• [Problem to work on] Show each line of the listing in which the word "agent" occurs.

• [Supplied data]
◆ ◆ ◆ ◆ ◆ ◆ ◆
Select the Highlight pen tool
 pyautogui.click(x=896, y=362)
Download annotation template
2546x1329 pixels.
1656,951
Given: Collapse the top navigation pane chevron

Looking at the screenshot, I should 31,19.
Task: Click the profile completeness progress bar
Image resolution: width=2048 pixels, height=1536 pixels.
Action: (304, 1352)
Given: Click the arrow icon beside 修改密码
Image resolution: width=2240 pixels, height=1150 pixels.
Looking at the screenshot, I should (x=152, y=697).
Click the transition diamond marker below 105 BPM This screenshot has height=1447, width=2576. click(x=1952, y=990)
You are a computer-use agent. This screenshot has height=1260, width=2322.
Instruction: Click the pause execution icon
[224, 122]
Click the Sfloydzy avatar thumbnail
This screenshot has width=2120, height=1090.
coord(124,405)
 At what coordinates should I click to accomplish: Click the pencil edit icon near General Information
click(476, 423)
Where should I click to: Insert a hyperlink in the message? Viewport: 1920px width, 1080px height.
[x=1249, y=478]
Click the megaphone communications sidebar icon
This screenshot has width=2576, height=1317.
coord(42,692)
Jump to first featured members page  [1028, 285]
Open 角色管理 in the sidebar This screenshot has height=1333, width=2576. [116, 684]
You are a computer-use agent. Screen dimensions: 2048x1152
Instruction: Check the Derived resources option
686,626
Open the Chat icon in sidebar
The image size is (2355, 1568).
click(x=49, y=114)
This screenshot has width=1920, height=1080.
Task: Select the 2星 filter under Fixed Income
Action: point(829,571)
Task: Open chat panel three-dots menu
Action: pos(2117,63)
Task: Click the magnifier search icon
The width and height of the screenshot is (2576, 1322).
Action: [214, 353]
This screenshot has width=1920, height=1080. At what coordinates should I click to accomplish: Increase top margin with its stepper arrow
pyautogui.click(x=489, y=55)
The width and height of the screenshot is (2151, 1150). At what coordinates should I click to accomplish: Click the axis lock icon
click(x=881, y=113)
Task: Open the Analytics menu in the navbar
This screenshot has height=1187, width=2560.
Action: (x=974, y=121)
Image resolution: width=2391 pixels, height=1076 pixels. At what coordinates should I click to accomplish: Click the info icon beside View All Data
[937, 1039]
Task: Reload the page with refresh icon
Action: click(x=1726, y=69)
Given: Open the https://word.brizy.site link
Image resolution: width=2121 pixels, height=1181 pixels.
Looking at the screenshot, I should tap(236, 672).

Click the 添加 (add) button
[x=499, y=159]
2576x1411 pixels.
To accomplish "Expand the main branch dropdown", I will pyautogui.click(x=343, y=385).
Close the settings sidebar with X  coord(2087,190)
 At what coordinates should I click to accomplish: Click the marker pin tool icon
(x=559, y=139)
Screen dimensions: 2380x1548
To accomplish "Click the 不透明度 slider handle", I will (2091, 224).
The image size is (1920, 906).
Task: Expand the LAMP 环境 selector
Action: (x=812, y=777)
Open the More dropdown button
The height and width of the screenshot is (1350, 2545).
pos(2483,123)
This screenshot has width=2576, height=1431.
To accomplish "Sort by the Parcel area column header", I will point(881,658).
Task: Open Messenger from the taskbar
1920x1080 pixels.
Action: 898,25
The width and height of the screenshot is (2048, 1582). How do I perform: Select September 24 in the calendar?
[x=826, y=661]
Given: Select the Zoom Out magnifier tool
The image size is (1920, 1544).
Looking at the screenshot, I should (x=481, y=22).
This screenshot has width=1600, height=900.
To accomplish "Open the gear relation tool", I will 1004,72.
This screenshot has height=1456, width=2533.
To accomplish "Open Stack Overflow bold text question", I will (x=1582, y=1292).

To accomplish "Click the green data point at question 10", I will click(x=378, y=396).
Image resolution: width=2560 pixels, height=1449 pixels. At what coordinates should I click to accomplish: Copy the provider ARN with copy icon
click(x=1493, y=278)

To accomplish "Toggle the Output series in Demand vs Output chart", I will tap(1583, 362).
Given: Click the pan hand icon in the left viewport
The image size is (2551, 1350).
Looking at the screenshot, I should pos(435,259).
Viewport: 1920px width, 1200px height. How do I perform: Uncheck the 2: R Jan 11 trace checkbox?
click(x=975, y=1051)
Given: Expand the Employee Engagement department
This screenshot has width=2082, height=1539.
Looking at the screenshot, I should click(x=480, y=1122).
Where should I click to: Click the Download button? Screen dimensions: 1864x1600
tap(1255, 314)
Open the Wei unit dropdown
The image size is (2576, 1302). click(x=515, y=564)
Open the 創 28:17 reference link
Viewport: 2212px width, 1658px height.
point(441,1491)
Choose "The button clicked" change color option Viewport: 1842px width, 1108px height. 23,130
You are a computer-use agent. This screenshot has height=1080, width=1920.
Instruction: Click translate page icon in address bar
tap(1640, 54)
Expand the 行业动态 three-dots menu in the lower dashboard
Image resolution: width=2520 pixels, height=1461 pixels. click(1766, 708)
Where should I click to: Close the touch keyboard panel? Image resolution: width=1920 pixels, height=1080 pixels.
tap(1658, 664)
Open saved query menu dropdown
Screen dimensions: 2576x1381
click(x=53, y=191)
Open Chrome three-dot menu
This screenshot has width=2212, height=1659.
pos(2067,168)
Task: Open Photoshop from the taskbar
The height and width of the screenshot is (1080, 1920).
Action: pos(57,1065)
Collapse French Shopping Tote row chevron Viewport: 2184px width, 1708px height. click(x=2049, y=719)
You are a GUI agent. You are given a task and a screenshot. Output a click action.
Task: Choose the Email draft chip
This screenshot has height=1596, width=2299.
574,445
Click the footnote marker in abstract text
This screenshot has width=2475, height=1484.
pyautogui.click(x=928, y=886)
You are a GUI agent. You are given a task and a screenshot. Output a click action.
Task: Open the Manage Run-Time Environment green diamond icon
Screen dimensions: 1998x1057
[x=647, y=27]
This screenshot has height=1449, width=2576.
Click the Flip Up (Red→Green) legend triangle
◆ ◆ ◆ ◆ ◆ ◆ ◆
• [Exercise output]
You are a computer-use agent. This screenshot has height=1260, width=2322.
You are a computer-use agent. Screen dimensions: 2048x1152
You are a computer-use agent. This screenshot has height=1080, width=1920.
You are a GUI agent. You are given a task and a screenshot. Output a click action.
You are a GUI agent. You are given a task and a screenshot. Output a click action.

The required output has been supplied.